Au cœur de la tempête, la finale de la CAN 2025, remportée sur le terrain par les Lions de la Teranga, mais finalement attribuée au Maroc sur tapis vert après décision du jury d’appel de la CAF. Une issue renversante qui continue de secouer le football africain.

Déterminée à faire valoir ses droits, l’instance sénégalaise annonce la saisine “dans les plus brefs délais” du Tribunal arbitral du sport (TAS) de Lausanne. Une démarche juridique qui ouvre un nouveau chapitre dans ce dossier explosif, désormais appelé à se jouer loin des pelouses.

Pour justifier sa position, la CAF invoque les articles 82 et 84 de son règlement, relatifs aux cas de refus de jouer ou d’abandon de match, entraînant une défaite par forfait.
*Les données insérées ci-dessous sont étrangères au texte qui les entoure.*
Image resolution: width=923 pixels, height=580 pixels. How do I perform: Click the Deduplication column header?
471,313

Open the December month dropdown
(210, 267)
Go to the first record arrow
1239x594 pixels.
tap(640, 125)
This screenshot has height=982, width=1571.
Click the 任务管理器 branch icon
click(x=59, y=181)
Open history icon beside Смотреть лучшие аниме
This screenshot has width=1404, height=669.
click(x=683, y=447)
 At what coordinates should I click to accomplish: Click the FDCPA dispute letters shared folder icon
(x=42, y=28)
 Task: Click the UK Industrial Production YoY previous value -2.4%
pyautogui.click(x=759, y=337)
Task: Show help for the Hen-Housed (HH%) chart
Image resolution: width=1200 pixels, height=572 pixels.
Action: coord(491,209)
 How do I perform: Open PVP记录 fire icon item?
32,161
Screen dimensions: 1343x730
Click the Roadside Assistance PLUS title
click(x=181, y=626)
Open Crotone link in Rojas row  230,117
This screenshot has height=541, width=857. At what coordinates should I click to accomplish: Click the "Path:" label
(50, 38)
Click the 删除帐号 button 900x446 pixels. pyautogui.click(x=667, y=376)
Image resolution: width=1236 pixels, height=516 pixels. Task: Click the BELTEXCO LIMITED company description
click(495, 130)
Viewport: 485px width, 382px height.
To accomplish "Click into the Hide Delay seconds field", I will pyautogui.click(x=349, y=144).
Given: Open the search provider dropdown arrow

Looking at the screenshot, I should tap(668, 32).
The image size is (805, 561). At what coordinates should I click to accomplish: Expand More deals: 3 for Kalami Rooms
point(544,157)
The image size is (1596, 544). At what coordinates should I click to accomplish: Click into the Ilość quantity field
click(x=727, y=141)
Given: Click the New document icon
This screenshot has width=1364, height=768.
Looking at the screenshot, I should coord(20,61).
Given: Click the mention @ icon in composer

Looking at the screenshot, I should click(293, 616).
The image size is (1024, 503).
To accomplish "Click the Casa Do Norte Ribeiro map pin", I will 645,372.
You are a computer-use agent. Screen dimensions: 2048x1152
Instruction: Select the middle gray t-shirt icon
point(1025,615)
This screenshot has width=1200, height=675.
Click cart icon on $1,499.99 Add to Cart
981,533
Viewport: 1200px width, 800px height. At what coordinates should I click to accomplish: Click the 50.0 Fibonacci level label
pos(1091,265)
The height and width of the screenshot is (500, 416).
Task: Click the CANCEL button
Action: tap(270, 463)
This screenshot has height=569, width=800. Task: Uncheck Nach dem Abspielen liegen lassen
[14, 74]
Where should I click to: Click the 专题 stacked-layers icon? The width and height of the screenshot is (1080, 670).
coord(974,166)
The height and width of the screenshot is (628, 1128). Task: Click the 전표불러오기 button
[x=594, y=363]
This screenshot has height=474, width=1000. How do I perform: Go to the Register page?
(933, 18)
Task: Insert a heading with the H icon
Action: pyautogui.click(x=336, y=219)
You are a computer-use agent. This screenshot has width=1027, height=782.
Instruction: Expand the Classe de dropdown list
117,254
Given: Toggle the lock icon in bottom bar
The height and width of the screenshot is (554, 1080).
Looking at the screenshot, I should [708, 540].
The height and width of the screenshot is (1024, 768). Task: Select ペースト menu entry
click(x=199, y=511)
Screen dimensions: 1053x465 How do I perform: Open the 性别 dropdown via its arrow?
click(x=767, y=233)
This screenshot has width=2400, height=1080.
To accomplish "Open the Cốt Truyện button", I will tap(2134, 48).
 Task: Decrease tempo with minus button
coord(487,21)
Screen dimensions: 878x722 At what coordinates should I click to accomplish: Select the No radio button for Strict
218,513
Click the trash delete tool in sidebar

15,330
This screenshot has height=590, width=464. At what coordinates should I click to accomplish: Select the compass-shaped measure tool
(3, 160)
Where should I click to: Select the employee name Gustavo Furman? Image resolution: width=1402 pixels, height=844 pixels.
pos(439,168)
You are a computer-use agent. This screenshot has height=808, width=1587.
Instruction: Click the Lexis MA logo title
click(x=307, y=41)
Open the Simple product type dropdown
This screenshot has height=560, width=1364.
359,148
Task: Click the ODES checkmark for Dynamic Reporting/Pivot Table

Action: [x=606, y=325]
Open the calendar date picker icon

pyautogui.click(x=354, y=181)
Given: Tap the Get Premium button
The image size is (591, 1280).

Une lecture des faits vivement contestée par Dakar, qui y voit une interprétation contestable et préjudiciable.

Dans ce climat de tension, l’affaire dépasse le cadre sportif. Elle pose, en filigrane, la question de la gouvernance et de la crédibilité des instances du football africain. Désormais, c’est devant les juges du TAS que se décidera l’ultime verdict d’une finale entrée dans l’histoire mais pas pour les raisons attendues.